Converging Initiatives: Geospatial Insights into Community Health, Agriculture, and WASH

This notebook presents an analysis of geospatial data from a project focusing on three critical thematic areas: Water, Sanitation, and Hygiene (WASH), health, and agriculture. The primary objective is to identify regions where the project's activities are converging and performing well, as well as areas that require further improvement. By mapping these activities across the thematic areas, the analysis aims to provide insights into the project's overall effectiveness and inform strategic interventions.

This project was part of my work during Cohort 1 of the Analytics for a Better World Fellowship (ABW) in 2022. ABW emphasizes the "art of the feasible," equipping individuals from non-profits with the tools and techniques needed to implement data-driven solutions and guide organizations toward making informed decisions. This experience sparked my passion for geospatial data analysis.

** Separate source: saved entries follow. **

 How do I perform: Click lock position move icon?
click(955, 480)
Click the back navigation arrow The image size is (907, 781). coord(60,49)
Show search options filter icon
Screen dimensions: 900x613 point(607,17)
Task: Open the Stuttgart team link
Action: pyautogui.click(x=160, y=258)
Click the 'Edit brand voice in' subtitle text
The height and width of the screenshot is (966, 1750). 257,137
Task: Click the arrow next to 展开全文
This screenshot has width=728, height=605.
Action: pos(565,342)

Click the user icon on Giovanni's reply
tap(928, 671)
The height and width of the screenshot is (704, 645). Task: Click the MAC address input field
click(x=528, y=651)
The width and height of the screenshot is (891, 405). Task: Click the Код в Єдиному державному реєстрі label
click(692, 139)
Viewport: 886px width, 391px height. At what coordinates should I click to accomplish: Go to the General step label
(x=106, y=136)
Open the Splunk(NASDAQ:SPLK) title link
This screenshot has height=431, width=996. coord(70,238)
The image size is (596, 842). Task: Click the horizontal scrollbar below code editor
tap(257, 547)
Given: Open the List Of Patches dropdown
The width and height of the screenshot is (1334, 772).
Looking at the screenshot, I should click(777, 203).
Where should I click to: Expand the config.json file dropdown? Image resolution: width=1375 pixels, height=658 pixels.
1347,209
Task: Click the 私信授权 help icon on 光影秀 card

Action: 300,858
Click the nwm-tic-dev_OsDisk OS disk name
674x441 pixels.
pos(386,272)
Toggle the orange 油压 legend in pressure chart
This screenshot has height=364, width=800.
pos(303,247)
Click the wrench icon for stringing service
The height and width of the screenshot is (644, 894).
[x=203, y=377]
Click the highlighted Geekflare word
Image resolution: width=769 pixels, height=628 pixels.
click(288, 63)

The data used in this analysis is a small sample from a real-world project I worked on in Zambia. The geometry files used for mapping are publicly available and can be accessed through a simple online search.

The implementation outlined below assumes the project focuses on three key activities centered around health facilities: forming nutrition support groups, promoting improved agricultural practices, and drilling new boreholes in health facility catchment communities.

The nutrition support groups aim to educate community members about the importance of proper feeding practices for children under five. Improved agricultural activities help households maintain gardens using climate-smart techniques. The produce from these gardens supplements household nutrition, and any surplus can be sold to generate income, which may be invested in small businesses. Profits from these businesses can then be used to purchase other nutrient-rich foods, such as poultry and dairy.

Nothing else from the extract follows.